The Infrastructure Bank was a cute way of trying to reconcile the irreconcilable, by separating the billions Bishop wants to borrow from the debt measure.
Net core Crown debt excludes assets held by the New Zealand Superannuation Fund and also liabilities held by Crown entities such as SOEs and the proposed Infrastructure Bank.
In the past, SOEs have sometimes felt political pressure to increase their borrowing to maintain dividends. Governments then claim the revenue from the dividend without having to acknowledge the higher debt.
This is frowned on but — like Robertson's new tax — is hardly material.
Goldsmith's first strategy to get the numbers right has been to target failed programmes like fees-free tertiary education and KiwiBuild, and the universal Baby Bonus — but even these are small change in the context of his ambitious target.
His second strategy is not so robust — stopping contributions to the Super Fund.
Like fees-free, there are valid ideological reasons to oppose contributions to the fund at times of deficit, or even its very existence. Robert Muldoon's 1975 Dancing Cossacks are still derided but made a serious point about the risks of a large government fund buying up all the assets in an economy.
The Super Fund largely avoids that problem by being offshore-focused, even though Key promised in 2008 to force it to invest 40 per cent of its assets in New Zealand — a pledge he thankfully broke in government.
But Goldsmith does not make the Dancing Cossacks argument, instead claiming that stopping contributions to the fund will lower net debt.
This is because, in practice, the measure of net debt he uses immediately expenses contributions to the fund and ignores the corresponding financial asset.
This is self-evidently preposterous. Even if the Super Fund's Amazon shares risk falling, it scandalises the memory of Luca Pacioli, the inventor of double-entry bookkeeping, not to include them when Goldsmith — or Robertson — calculate net debt.
However, it benefits Goldsmith by allowing him to apparently lower immediate operating expenses without lowering future assets when calculating net debt.
The difference is material. According to the Budget Economic and Fiscal Update, net core Crown debt is forecast to reach 54 per cent in 2023/24 but a much lower 37 per cent if the Super Fund is included. If National is ideologically opposed to the fund, it should promise to divest it rather than play accounting tricks.
The proposed Infrastructure Bank risks being worse. According to National, the Government would put a "nominal amount of equity capital" into the bank. The bank would then borrow on the debt markets, including 30- to 50-year bond issues.
The question is whether these would be included as liabilities for the purpose of calculating net core Crown debt. They would not normally be for a Crown Financial Institution, although after media criticism yesterday Goldsmith said it would be his policy to include any Crown borrowing by the Infrastructure Bank in net core Crown debt calculations.
In one sense, this may be academic in that it makes little difference how National plans to fund essential projects like its promised expressways linking Whangārei, Auckland, Hamilton and Tauranga, as long as it does get on and build them.

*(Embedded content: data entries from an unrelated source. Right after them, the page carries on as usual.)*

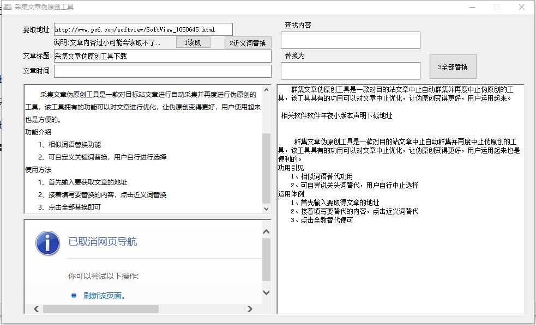
Task: Click the 查找内容 search text box
Action: click(350, 40)
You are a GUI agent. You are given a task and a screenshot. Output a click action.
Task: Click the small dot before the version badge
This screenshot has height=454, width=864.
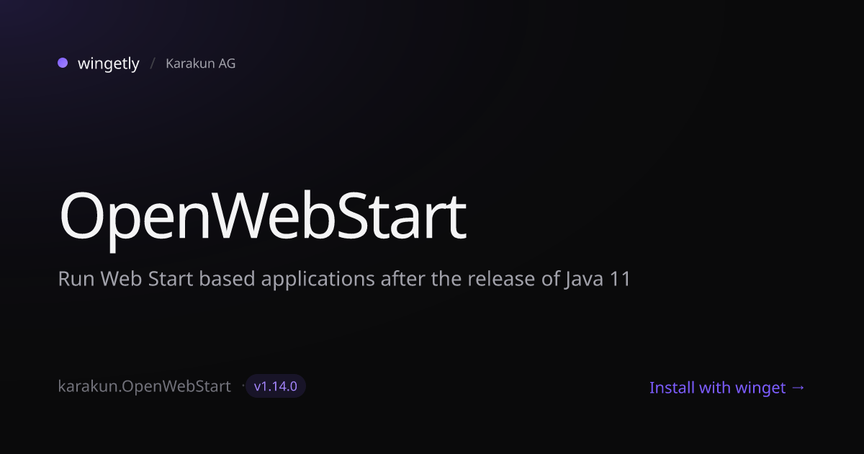pyautogui.click(x=243, y=386)
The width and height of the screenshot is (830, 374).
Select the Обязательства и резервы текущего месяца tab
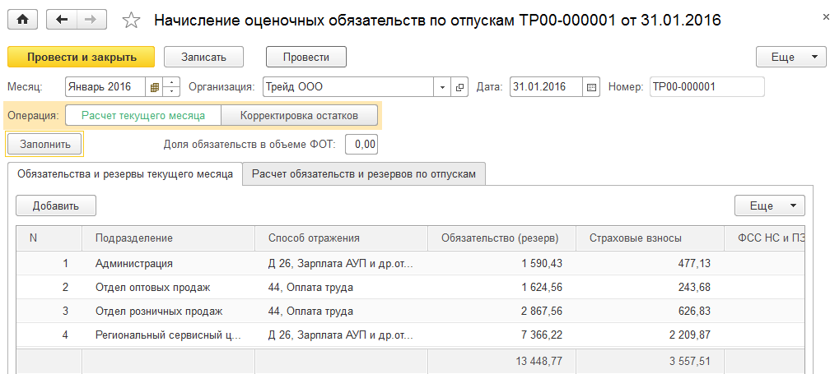[x=125, y=174]
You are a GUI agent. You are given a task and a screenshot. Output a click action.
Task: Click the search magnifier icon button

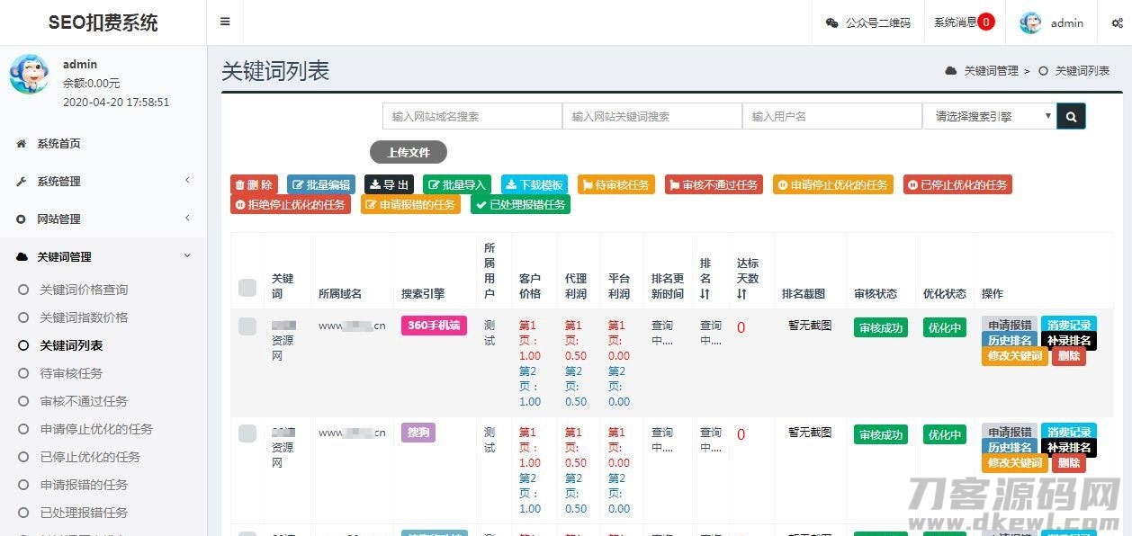(x=1071, y=116)
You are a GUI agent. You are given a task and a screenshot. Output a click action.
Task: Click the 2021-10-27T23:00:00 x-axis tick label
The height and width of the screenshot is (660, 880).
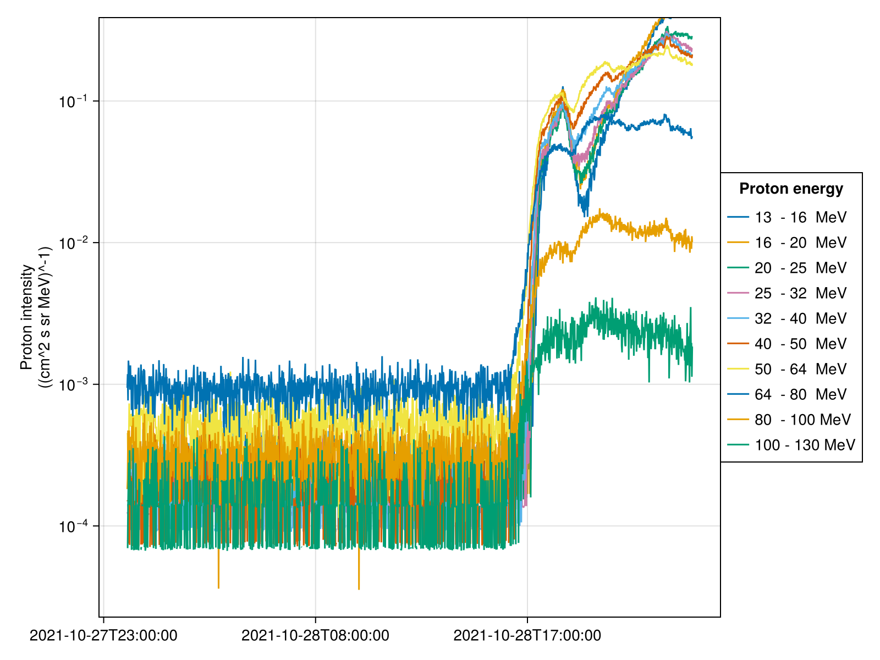pos(103,636)
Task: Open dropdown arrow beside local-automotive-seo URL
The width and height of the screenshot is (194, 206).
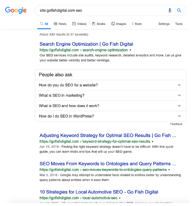Action: 120,198
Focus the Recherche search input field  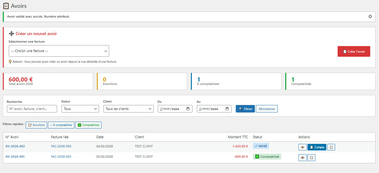click(x=32, y=109)
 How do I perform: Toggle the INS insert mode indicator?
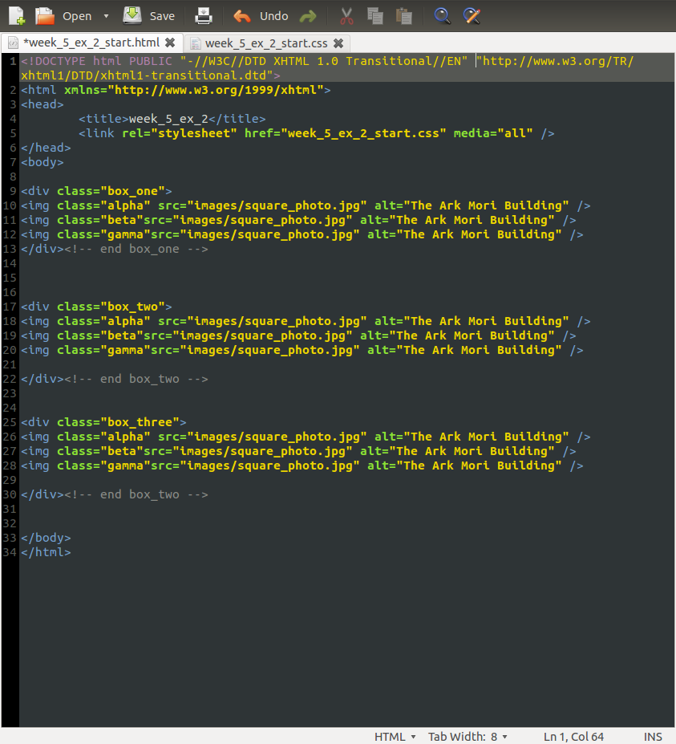coord(653,736)
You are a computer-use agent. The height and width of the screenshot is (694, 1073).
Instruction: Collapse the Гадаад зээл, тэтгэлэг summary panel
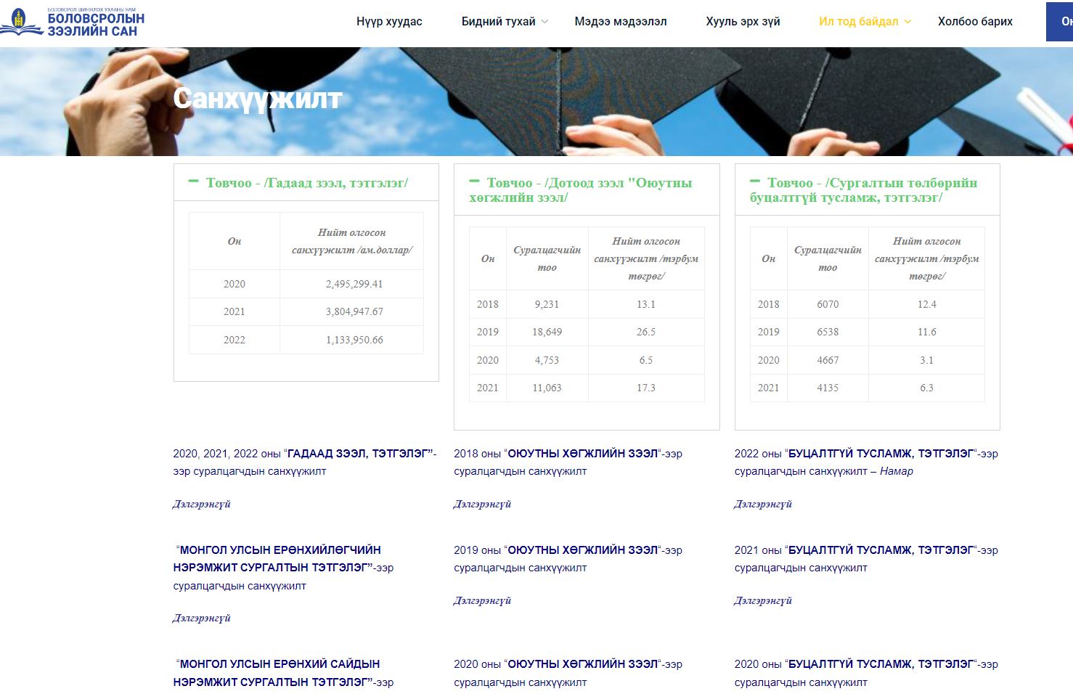tap(193, 181)
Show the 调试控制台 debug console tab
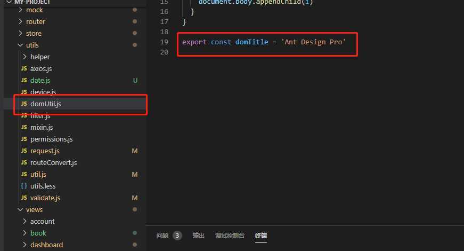Screen dimensions: 464x251 230,236
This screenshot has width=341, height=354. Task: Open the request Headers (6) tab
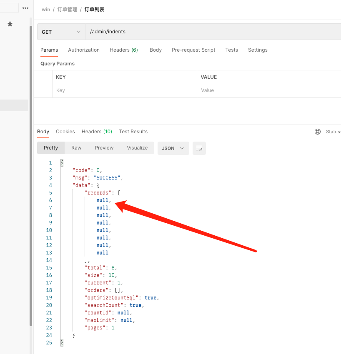(124, 50)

But if cute accounting is to be used to manipulate the measures of Crown debt, it would mean the end of the spirit of the financial disclosure regime first legislated for in Ruth Richardson's Fiscal Responsibility Act — which, in the long run, was perhaps the most important economic reform of the 1990s.
We'd risk heading back to Muldoonery. And the tragedy is that it would be National, more recently the party of sound fiscal management, who would be taking us there.
- Matthew Hooton is an Auckland-based PR consultant, whose clients have included the National and Act parties. These views are his own.